Lavoro: tute e divise le lava il datore!

Spetta al datore di lavoro garantire manutenzione e lavaggio degli indumenti di lavoro. Lo dice la Cassazione
appalti operaio lavoro licenziamento infortuni

di Marina Crisafi - Tute e divise di lavoro, quando assolvono alla funzione di “dispositivi di protezione individuale”, vanno lavate dal datore. A ribadire l'obbligo stabilito dalla legge, al fine di proteggere i lavoratori dai rischi professionali, è la Cassazione con la sentenza n. 8585 del 28 aprile scorso, respingendo il ricorso di una società operante nella raccolta e smaltimento di rifiuti avverso la decisione della Corte d'Appello di Cagliari che riconosceva il risarcimento dei danni ai dipendenti per l'inadempimento dell'azienda in merito alla manutenzione degli indumenti di lavoro.

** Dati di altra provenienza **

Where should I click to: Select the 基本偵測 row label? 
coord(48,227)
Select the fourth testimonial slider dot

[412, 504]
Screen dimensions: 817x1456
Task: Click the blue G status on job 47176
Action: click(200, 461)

Per la S.C., infatti, non è convincente la tesi della società secondo la quale la corte territoriale non aveva tenuto conto della differenza tra gli abiti consegnati e indossati dai lavoratori e i Dpi che erano “a perdere” e non avevano bisogno di lavaggi.

Per gli Ermellini, invece, non risultando alcun riferimento ad altri indumenti consegnati agli operatori ecologici al di fuori dei dispositivi di protezione individuale né che gli stessi fossero a perdere, ha ragione il giudice di secondo grado a confermare l'inadempienza del datore di lavoro all'obbligo di provvedere alla manutenzione degli indumenti consegnati ai lavoratori ivi compreso il lavaggio.

Obbligo che nasce ex lege, hanno sottolineato dal Palazzaccio, poiché a norma prima dell'art. 379 del d.p.r. n. 457/1955 e dopo degli artt. 40 e 43, commi terzo e quarto, d.lgs. n. 626/1994, l'idoneità degli indumenti di protezione che il datore di lavoro deve mettere a disposizione dei lavoratori deve essere garantita “non solo nel momento della consegna degli indumenti stessi, ma anche durante l'intero periodo di esecuzione della prestazione lavorativa”, per cui, essendo il lavaggio indispensabile per mantenere gli abiti in uno stato di efficienza, “esso non può non essere a carico del datore di lavoro, quale destinatario dell'obbligo previsto dalle citate disposizioni”.

Essendo, dunque, acclarato l'inadempimento, ha concluso la S.C. respingendo il ricorso, bene ha agito la corte territoriale nel ritenere l'azienda tenuta a risarcire il danno ai lavoratori, quantificandolo attraverso apposita Ctu che ha stimato i costi sostenuti dagli stessi per provvedere personalmente al lavaggio degli indumenti.